These are the key concepts you need to understand to accurately answer the question.

Natural Logarithm
The natural logarithm, represented as \( \ln x \), is a fundamental mathematical function widely used in calculus and many fields of science and engineering. Let's break this down further to understand its special characteristics:
  • Definition and Domain: The natural logarithm is only defined for positive values of \( x \). This means \( \ln x \) can be used only when \( x > 0 \).

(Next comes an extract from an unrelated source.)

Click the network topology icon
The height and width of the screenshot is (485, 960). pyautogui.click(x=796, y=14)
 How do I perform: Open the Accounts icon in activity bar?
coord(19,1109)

  • Inverse Property: The natural logarithm is the inverse of the exponential function (i.e., \( e^{y} = x \) implies \( y = \ln x \)). This relationship is key to understanding the behavior of logarithmic functions.
  • Slope and Growth: For values of \( x \) between 0 and 1, \( \ln x \) is negative, and as \( x \) decreases towards zero, \( \ln x \) decreases rapidly. This results in a steep negative slope as you move leftward towards zero.
Each of these aspects plays a critical role in exploring limits and understanding the behavior of functions as \( x \) changes.
Limits at Infinity
Calculus often deals with limits, which describe the behavior of a function as \( x \) approaches a certain value or infinity. Let's dive into what limits at infinity entail:
  • Concept: The notation \( \lim_{x \to \infty} \) or \( \lim_{x \to 0^{+}} \) indicates we are interested in the behavior of a function as \( x \) becomes very large, or very close to zero, respectively.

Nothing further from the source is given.